Raglan is a community in Ontario. In 1792, Governor Simcoe declared all of Rondeau Bay as "ordnance land" which reserved the waters and peninsula for naval and military purposes. Shrewsbury was surveyed as a future naval base and prospective capital of the "Western District". A channel to the lake was dredged through the bay and through the sandy islands where the present village of Erieau now stands. A long wharf was constructed along the Shrewsbury shoreline to accommodate large sailing vessels. It was to have been a port and, indeed, did have a dock in Rondeau Bay.
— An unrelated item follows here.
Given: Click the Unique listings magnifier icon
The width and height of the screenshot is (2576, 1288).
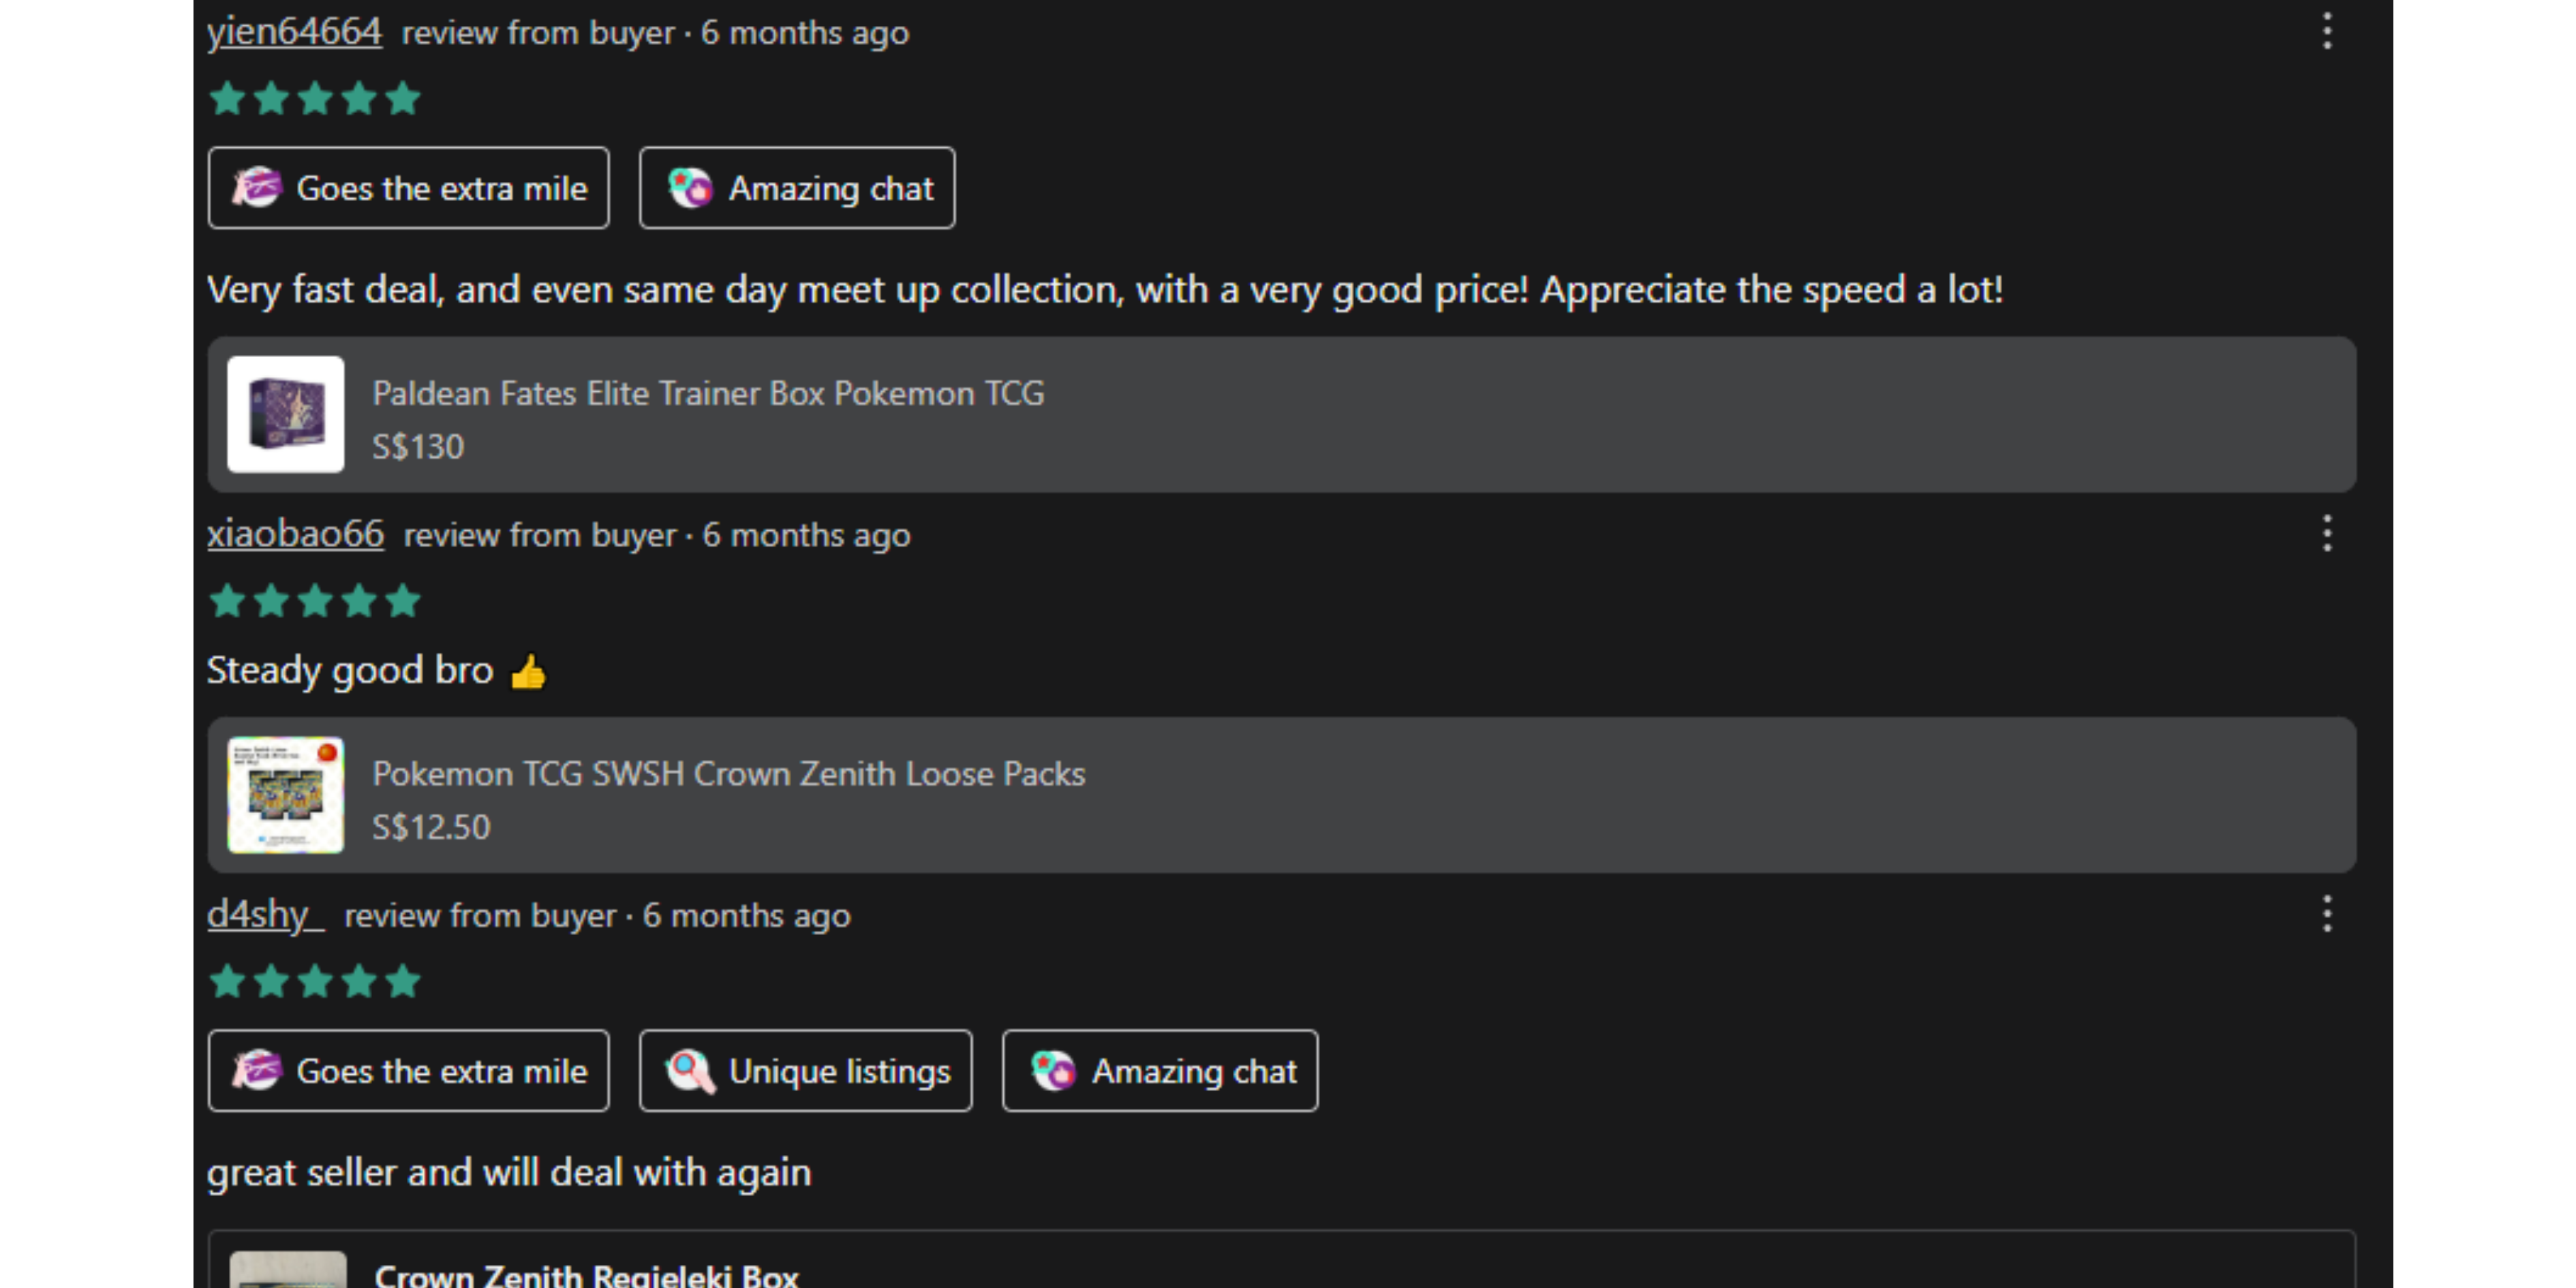Looking at the screenshot, I should tap(690, 1071).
Rondeau Bay had a post office from 1882 to 1948. Shrewsbury's first school, School Section #13, was built on the new Scotland Line in 1860–61, by Mr. Addison Smith. It was an integrated school and its first teacher was Mrs. Emeline Shadd. However, during the 1860s Raglan was a thriving harbour and community of its own.
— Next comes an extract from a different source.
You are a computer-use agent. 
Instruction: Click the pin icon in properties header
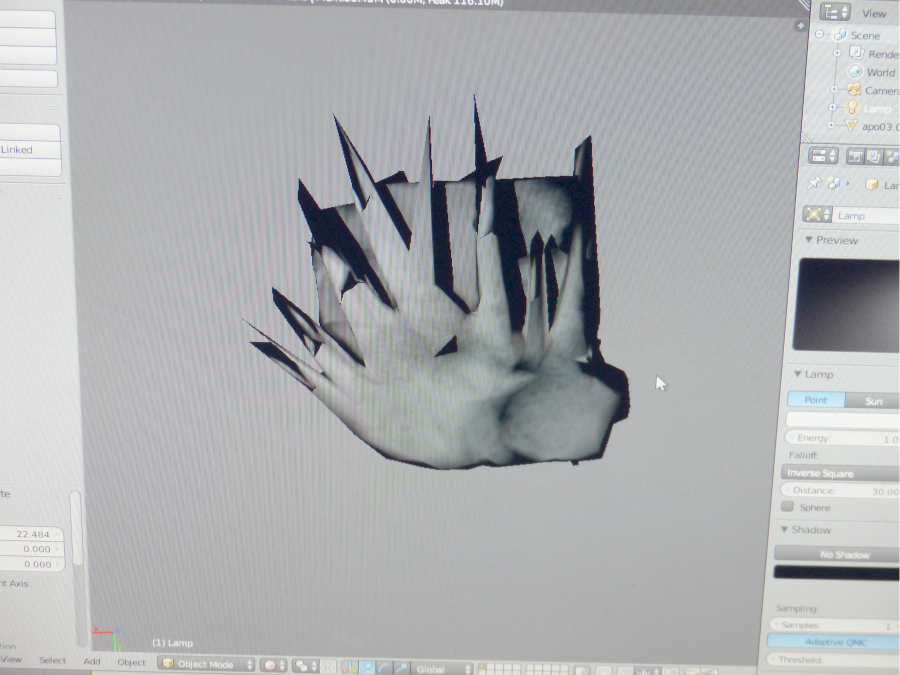click(814, 184)
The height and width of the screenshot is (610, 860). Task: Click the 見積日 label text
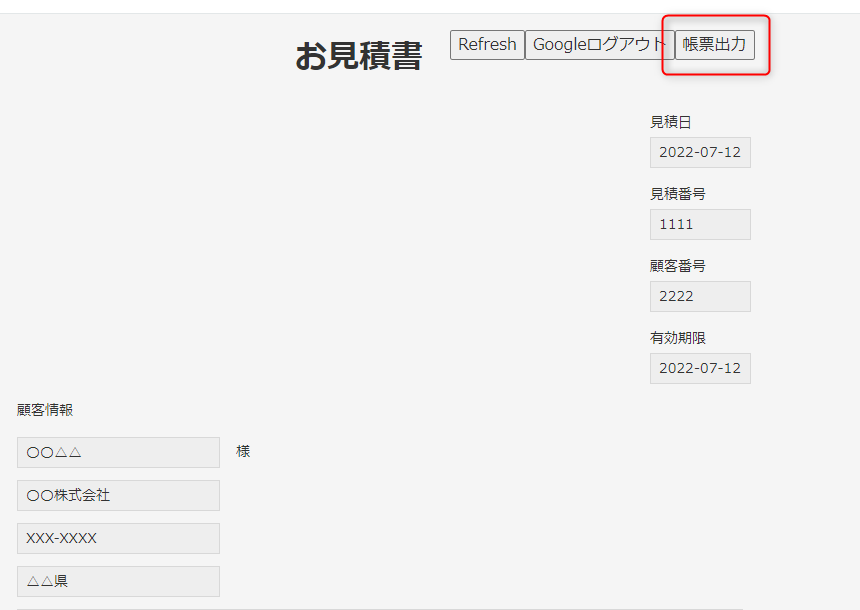[670, 122]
Because a common school could be started where there were at least 20 students, the Raglan community petitioned for its own schoolhouse, to be known as S.S. No. 13 1/2 Raglan. The original school was wood framed and built on School Street (Hunter Sideroad). When the new school was built in 1895, on the corner of School Street and New Scotland Line, the original framed schoolhouse was moved across from the Methodist Cemetery on the Eau Road. The Community Centre building in Shrewsbury is the original school from 1860. It closed in 1967 and was remodelled. (This was S.S. #13½ Raglan).

The other school in Shrewsbury, S.S. #13 Harwich was founded by a former black slave Charles Ramsey. As noted above, it opened in 1861 with Emeline Shadd as teacher. For many years, S.S. #13½ Raglan was the "whites" school while S.S. #13 Harwich was the "blacks" school. Both schools closed when Harwich-Raleigh Public School opened in Blenheim in 1967. The Shadd family had escaped from the United States and became established in the Buxton Settlement.

Shrewsbury and Raglan are closely linked historically.

Raglan may have been named in honor of Lord Raglan and his infamous role in the Charge of the Light Brigade. There is also a Raglan Castle in Wales.